Required action
What lines below hold the string "with"? Copy them all.

Extracted records
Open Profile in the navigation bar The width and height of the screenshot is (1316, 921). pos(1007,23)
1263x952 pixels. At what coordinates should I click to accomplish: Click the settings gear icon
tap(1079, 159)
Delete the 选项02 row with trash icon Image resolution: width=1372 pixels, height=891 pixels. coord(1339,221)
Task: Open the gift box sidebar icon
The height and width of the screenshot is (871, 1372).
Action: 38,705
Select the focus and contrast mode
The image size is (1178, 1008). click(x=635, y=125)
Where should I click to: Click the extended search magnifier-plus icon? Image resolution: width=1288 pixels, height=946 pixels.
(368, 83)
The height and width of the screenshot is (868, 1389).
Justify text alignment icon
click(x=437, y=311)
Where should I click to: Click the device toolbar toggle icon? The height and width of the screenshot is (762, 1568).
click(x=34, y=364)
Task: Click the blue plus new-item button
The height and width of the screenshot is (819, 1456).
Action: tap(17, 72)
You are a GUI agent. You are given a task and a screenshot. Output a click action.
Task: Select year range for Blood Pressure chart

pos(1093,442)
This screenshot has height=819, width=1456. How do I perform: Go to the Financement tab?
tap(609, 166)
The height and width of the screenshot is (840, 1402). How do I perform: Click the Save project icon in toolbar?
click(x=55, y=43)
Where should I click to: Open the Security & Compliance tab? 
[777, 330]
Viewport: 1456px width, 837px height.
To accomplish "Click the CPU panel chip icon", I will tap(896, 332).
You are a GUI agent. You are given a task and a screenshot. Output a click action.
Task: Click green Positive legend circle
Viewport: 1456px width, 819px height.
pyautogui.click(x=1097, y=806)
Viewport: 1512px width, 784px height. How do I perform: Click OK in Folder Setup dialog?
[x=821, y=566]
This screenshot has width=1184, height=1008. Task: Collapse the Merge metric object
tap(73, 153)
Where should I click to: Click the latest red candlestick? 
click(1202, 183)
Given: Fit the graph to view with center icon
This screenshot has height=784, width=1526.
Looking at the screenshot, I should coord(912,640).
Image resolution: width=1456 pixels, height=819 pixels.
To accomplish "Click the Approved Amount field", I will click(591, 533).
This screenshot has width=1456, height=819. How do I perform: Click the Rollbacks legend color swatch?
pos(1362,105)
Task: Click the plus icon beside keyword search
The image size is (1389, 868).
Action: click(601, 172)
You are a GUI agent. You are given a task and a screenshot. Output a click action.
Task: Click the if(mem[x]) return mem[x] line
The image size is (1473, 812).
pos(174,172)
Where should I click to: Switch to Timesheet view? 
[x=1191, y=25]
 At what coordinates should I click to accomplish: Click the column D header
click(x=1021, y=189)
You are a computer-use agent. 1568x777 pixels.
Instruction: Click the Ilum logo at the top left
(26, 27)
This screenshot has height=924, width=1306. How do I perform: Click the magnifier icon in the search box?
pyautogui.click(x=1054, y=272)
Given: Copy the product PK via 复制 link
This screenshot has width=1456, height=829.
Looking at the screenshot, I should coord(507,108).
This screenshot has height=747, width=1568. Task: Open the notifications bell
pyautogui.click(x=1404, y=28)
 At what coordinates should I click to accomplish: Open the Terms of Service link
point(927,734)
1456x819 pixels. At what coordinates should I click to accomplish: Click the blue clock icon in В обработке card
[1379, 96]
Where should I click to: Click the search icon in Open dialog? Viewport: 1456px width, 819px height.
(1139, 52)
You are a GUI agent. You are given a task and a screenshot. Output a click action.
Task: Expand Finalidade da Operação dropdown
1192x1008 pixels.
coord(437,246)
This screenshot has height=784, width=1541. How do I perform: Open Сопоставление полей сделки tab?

Answer to this exercise
Delete the 选项02 row with trash icon Image resolution: width=1372 pixels, height=891 pixels. coord(1339,221)
Given: Fit the graph to view with center icon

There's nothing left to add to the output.